WHAT TO WORK ON:
Please update the lines between the one holding "Viewport: 586px width, 715px height." and the one holding "Action: pos(271,286)", inclusive, changing "address line" to "street address" and leaving everything else as it is.

--- Begin DATA TO USE ---

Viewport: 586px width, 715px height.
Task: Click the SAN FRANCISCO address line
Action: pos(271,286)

--- End DATA TO USE ---
--- Begin DATA TO USE ---

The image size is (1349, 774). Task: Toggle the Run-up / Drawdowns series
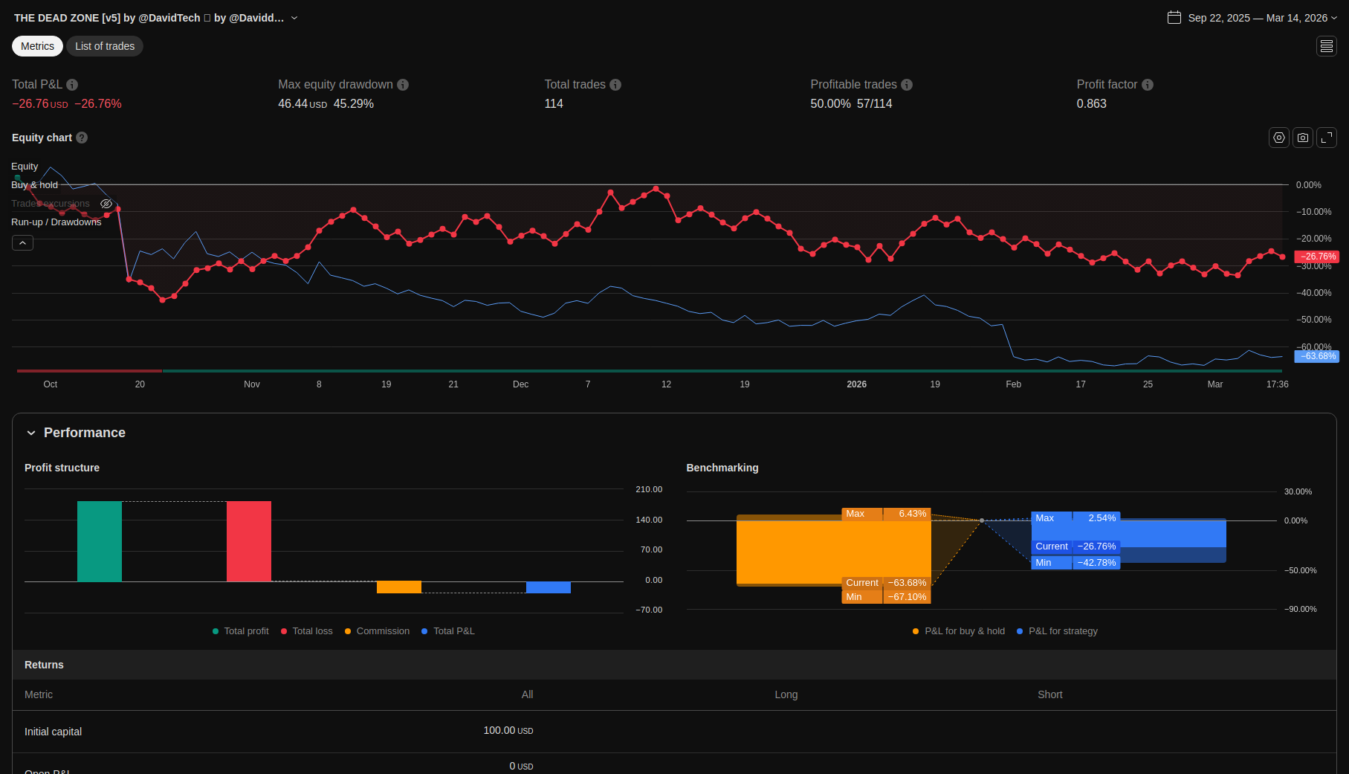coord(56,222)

--- End DATA TO USE ---

RESPONSE TO THE EXERCISE:
Viewport: 586px width, 715px height.
Task: Click the SAN FRANCISCO street address
Action: pos(271,286)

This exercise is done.